As dairy farmers you are constantly thinking about safeguarding the future of your herd, your heifer replacements are paramount to your business’ long term success. As farm vets we are no different, and yes, I am about to draw similarities between our students/ new graduates to your dairy heifers…
The stats of new graduates coming into the farm veterinary industry are a little concerning (from BVA 2019 survey of the veterinary profession). Only 3.2% of vets go into farm animal/ production animal medicine. Combine this with the negative effect Brexit has had on our European colleagues coming to the UK to support the profession, and the number of vets currently leaving, it is not surprising farm animal practices across the country are experiencing difficulty recruiting farm veterinary surgeons.
It’s not just the old and lame vets that are leaving the herd (sorry Den!!) In 2021, 45% of vets leaving the profession had been in the profession for four years or less, imagine 45% of your cull animals being your heifers! Our clients at Whitchurch will be used to seeing our ‘dairy interns’ and those in Derbyshire are now familiar with Mikayla often shadowing and learning from more experienced vets, this process of a soft introduction is essential for our newest members of our profession to learn the necessary skills required and to be supported throughout, hopefully gaining the confidence and enjoyment to remain a farm vet for many years to come. Behind every good farm vet, there have been many supportive farmers, colleagues and obliging cows!
However, before you start to think that we all dislike our jobs and want to leave, the truth is actually far from it! When surveyed in 2019 by the BVA, farm animal vets had the highest job enjoyment when compared to small animal and equine vets and the top answer for why we like being a vet was due to the ‘client relationships’, so essentially, it’s down to you!
So, our job as existing farm animal vets (and indeed farmers) is to showcase how great being a farm animal vet can be. Which is why we really value that so many of our clients are welcoming to students. When surveyed most vet students start their studies being open to working as a farm animal vet and most students are eventually put off a career in farm animal practice for a few main reasons.
One of the main reasons is that students at the time of graduating have not had the same amount of experience on farms as they have had in small animal or equine environments. Therefore, they have less confidence in pursuing a career in farm vet medicine due to it being further out of their comfort zone.

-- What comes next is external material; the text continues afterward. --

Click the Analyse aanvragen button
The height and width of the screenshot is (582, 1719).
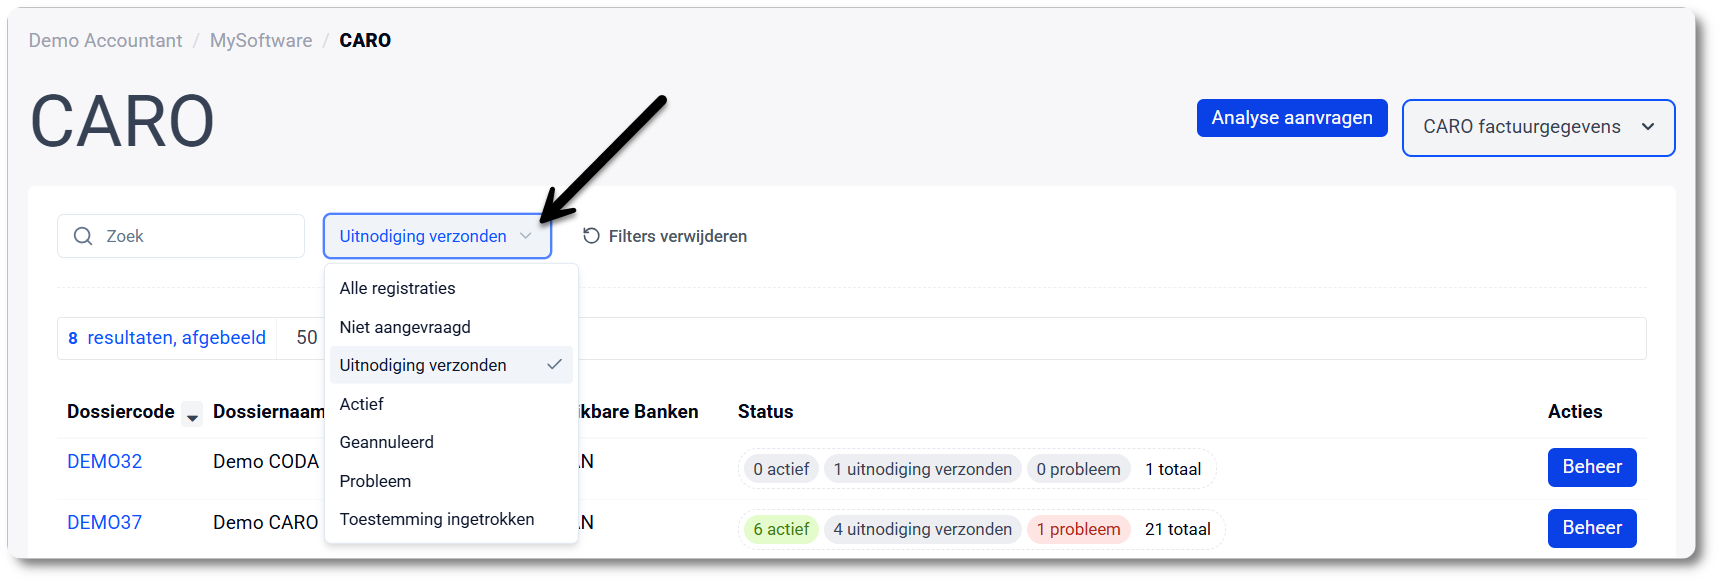click(x=1292, y=118)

It is therefore our collective responsibility as an industry to try and welcome in students from all different backgrounds to have exposure to farming. As I am sure many of you will agree, the majority of students that come on placements for experience, be that through us as your vet or directly to yourselves, bring a contagious enthusiasm and keenness to learn. It is from these interactions, conversations and practical tasks that the next generation will ‘catch the farming bug’, just as I did, and hopefully will be the farm vets of the future. Secondly, if these students still choose to not pursue a career as a farm vet, they will have been exposed to the high welfare and environmental standards of British farming, the compassion and innovation of British farmers and the wonderful animals we care for, and this can only be a good thing for educating the public about our industry.
So my final word is just to say ‘Thank you’. Thank you for all the times you have made us a brew at the end of a routine or a difficult call, thank you for the jokes and stories, and above all, thank you for being supportive to our students and newest graduated members of the team as it is them that are the future of our business, just as those calves down the yard are yours.